Cada invierno, los sistemas frontales vuelven a poner a prueba la resiliencia de las ciudades. Calles anegadas, interrupciones en el transporte y restricciones logísticas afectan directamente el abastecimiento de productos, especialmente en zonas más vulnerables.
En este escenario, el quiebre de stock no es solo consecuencia de la emergencia, sino también de la falta de preparación previa.
“Las inundaciones no solo afectan la demanda, también afectan la capacidad de abastecimiento. Cuando se corta el acceso o se retrasa la reposición, el problema no es solo cuánto stock tienes, sino dónde está y qué tan preparado estás para reaccionar”, explica Ariel Dujovne, Gerente Comercial de Demafront, expertos en optimización predictiva.
A diferencia de otras disrupciones, los eventos climáticos suelen tener cierto nivel de previsibilidad. Esto permite a las empresas tomar decisiones anticipadas en lugar de reaccionar cuando el problema ya está instalado.
Reforzar inventarios en zonas críticas, priorizar productos esenciales y revisar rutas logísticas son algunas de las acciones que pueden marcar la diferencia en la continuidad del abastecimiento.
“El desafío no es esperar a que ocurra la emergencia, sino anticipar cómo va a cambiar la demanda y qué limitaciones va a tener la cadena de suministro. Ahí es donde se genera la ventaja”, señala Dujovne.

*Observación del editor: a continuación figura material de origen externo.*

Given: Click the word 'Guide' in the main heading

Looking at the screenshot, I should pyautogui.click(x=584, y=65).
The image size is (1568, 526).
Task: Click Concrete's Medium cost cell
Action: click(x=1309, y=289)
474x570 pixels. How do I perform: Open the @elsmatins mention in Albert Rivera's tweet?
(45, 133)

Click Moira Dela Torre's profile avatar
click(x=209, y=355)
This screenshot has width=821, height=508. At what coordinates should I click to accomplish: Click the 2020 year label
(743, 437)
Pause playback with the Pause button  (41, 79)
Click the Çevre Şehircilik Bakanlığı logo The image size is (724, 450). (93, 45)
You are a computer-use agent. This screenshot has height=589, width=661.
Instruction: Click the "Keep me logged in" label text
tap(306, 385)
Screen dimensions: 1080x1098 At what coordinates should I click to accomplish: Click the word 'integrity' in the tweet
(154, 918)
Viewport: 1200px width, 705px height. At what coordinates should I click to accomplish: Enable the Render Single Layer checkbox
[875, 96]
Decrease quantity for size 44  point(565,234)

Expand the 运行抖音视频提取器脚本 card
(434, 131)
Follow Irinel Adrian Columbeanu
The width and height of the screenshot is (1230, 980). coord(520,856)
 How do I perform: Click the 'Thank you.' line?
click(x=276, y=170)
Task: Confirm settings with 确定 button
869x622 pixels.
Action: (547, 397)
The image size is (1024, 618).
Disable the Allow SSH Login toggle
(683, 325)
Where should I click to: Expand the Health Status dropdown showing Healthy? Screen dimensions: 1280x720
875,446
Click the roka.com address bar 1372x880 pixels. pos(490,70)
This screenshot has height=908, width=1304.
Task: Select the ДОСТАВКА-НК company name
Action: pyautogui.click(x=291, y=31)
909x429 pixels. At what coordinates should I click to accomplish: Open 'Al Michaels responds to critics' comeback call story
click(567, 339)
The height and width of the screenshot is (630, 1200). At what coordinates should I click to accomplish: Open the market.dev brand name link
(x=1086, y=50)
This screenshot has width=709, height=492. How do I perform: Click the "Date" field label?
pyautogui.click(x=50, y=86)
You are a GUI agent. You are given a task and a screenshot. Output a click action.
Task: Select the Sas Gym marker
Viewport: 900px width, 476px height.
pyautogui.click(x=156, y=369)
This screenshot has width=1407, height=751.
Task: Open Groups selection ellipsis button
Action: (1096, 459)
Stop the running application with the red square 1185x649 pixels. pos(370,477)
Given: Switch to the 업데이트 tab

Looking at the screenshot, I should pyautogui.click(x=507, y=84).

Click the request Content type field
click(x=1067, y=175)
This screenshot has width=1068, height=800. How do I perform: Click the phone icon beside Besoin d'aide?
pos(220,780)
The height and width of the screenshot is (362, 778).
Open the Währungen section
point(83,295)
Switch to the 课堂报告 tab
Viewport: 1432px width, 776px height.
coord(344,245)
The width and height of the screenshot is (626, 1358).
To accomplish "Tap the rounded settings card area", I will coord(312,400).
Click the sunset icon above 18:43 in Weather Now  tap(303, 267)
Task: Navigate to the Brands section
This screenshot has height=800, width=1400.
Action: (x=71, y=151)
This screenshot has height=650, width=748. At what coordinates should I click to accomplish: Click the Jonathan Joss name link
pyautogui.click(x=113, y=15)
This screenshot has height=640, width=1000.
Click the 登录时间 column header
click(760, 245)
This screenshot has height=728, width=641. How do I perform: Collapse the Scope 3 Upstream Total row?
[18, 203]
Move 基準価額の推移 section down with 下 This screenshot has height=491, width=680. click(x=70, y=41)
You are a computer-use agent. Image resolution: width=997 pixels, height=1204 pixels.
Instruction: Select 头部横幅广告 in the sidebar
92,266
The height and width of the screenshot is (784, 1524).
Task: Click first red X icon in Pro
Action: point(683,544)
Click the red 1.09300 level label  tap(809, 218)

Uno de los errores más comunes es abordar estos escenarios aumentando inventario de forma generalizada. Sin embargo, en contextos de emergencia, la ubicación del stock es tan relevante como su volumen.
“Puedes tener suficiente inventario a nivel total, pero no en los puntos donde se necesita. Sin visibilidad ni capacidad de reasignación, el quiebre ocurre igual”, advierte.
Esto se vuelve especialmente crítico cuando ciertas zonas concentran mayor impacto, generando aumentos de demanda localizados que no siempre están contemplados en la planificación tradicional.
Las decisiones que permiten enfrentar mejor este tipo de eventos no se toman durante la crisis, sino antes. Contar con procesos claros, datos actualizados y criterios definidos para priorizar productos y zonas permite responder con mayor rapidez y eficiencia.
Además, una planificación estructurada, que por una parte evita depender exclusivamente de decisiones improvisadas en momentos de alta presión, y por otra parte permite reaccionar de forma rápida y ordenada reduciendo errores y pérdidas operacionales.
Si bien las inundaciones son eventos puntuales, el aprendizaje que dejan es permanente Las empresas que incorporan estos escenarios en su planificación no solo mejoran su respuesta frente a eventos climáticos, sino que fortalecen su capacidad de adaptación ante cualquier tipo de disrupción.
En un entorno cada vez más incierto, la diferencia ya no está solo en reaccionar bien, sino en anticiparse mejor.